We see that overall many of these fits appear to trace roughly over the underlying model, but also that many fits end up especially tall and narrow. This is what happens when the data are dominated by a single value drawn from the tail of the exponential \(\chi^2_2\) distribution. To minimize the sum of the squared residuals, the algorithm would rather fit these single large spikes at the expense of missing the wider feature of interest. So, we have identified a specific failure mode of this approach, which is no surprise because we’re butchering the statistics. We can roughly separate out the fits that latched on to one narrow peak versus those that tried to fit the power excess overall by inspecting the width parameter of these “best” fits. Here’s a histogram of the full-widths at half-maximum found by least-squares.
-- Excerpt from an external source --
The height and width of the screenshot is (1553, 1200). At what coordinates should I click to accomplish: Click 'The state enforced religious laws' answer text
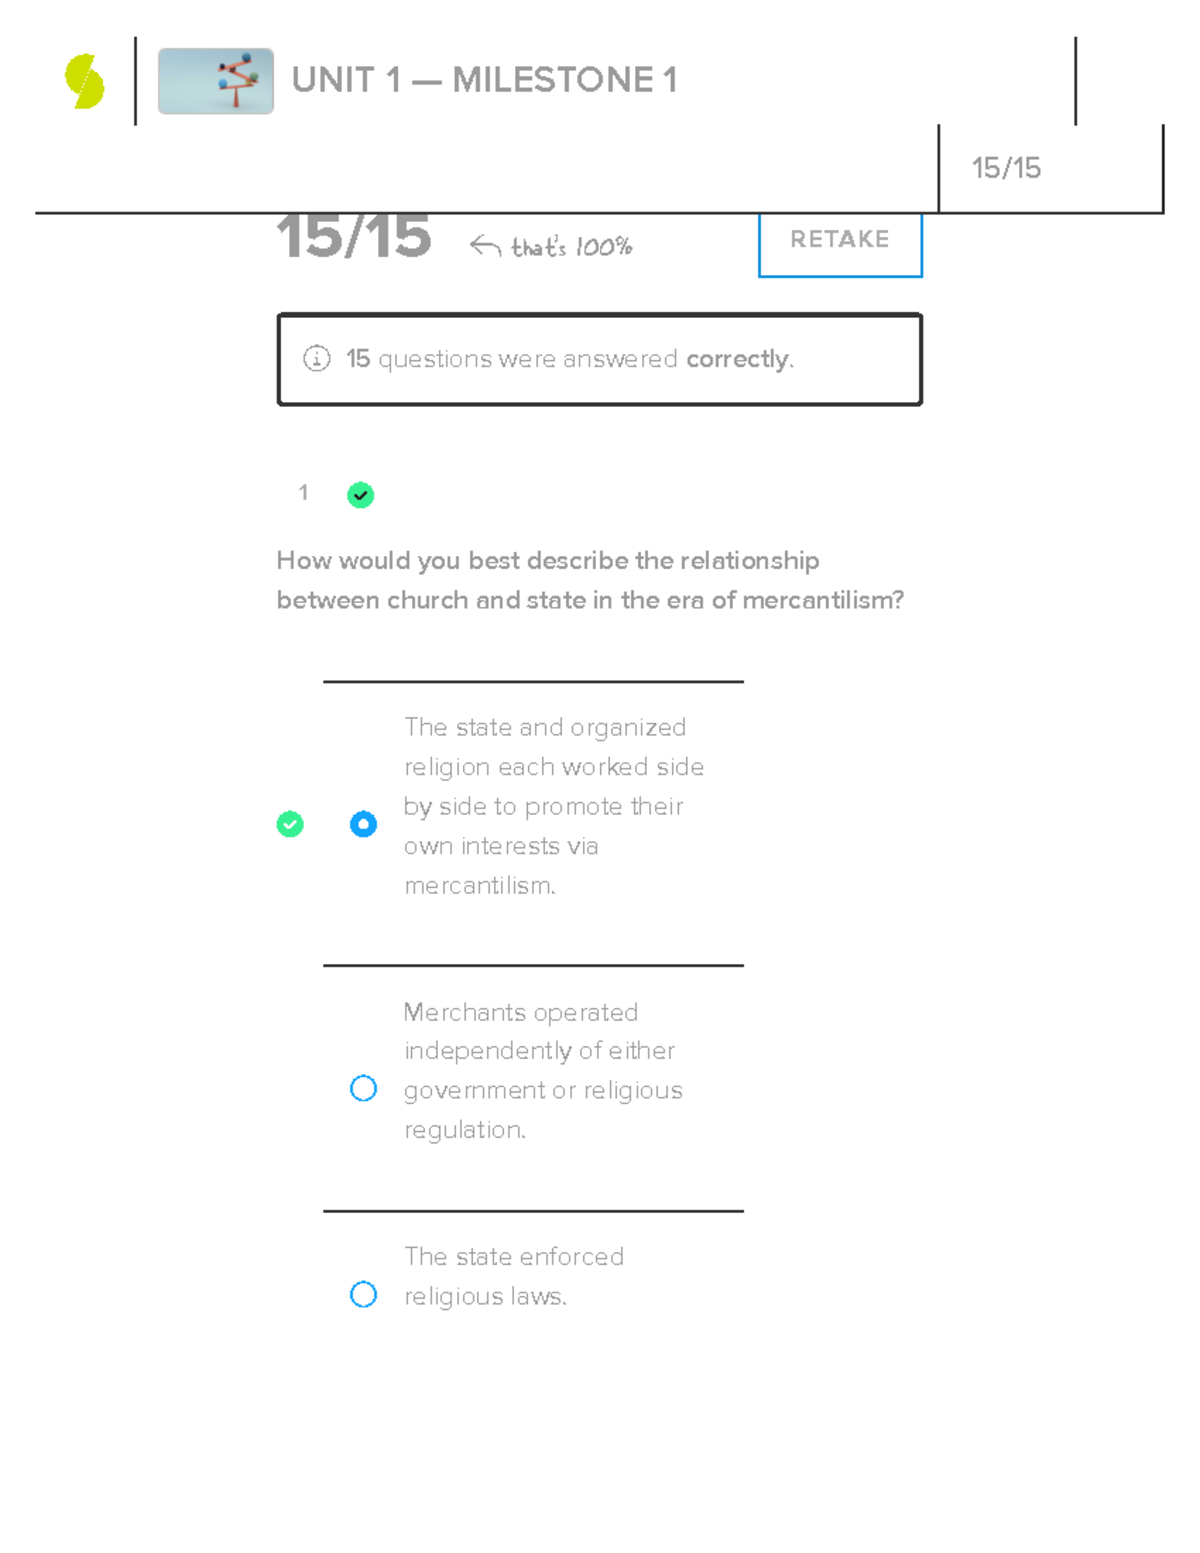[513, 1276]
This distribution appears multi-modal: the failure mode identified above produces an excess of narrow fits when the algorithm fits a single large spike, and otherwise a broad fit is obtained to represent the excess power that is distributed across many sampled frequencies. I have drawn a line that crudely separates these solutions at 0.2, which is the spacing between independent frequency samples in the simulation. For the power spectrum of a continuous time series, power is independently sampled at frequencies separated by the inverse of the time series length. With these two types of solutions roughly separated, I like to look at a corner plot that displays the correlations between all pairs of fit parameters as follows.

import corner

#Separate narrow and wide solutions
separator = 0.2
res1 = results[:,-1] > separator #wide
res2 = results[:,-1] < separator #narrow

#Corner plot the two types of solutions
labels=['offset','center','amplitude','fwhm']
ranges = [[0.08,0.4],[-2.5,2.5],[0,16],[0,3.2]]
bins = [np.arange(0.08,0.41,.01),
       np.arange(-2.5,2.6,.2),
       np.arange(0,20.1,1),
       np.arange(0,4.1,.2)]

#Bad fits
figure = corner.corner(results[res2,:], labels=labels, bins=bins,
                       truths = params, range=ranges, show_titles=False, 
                       color='red', hist_kwargs={'zorder':5})
#Good fits, with summary stats in title
figure = corner.corner(results[res1,:], labels=labels, bins=bins,
                       truths = params, range=ranges, show_titles=True, 
                       color='black', fig=figure)

plt.show()

Here the best-fit parameters from the narrow least squares fits are displayed in red, and the broader fits are in black. The true underlying values used to simulate the data are marked by the blue lines. The summary statistics giving the median and inner 68% confidence intervals in the titles are for the wider fits. Inspecting the red distributions, it’s clear that the offsets, amplitude, and widths returned are all dramatically biased (the offset in particular is mopping up some of the excess power), and the central locations of the Lorentzians suffer a loss of precision. The only good news is that, if you fit such data with least squares and you visually inspect your fits carefully to make sure you’re not falling into the trap of fitting only one narrow spike of a wider feature, you likely are obtaining parameters that reasonably approximate the underlying values. But that’s a lot of ifs, and why would you put yourself through that? The answer to why I’ve done this in the past is that programmatically it’s a one-liner. The hidden cost is that years later the guilt will cause you to write a lengthy blog post exploring the ramifications.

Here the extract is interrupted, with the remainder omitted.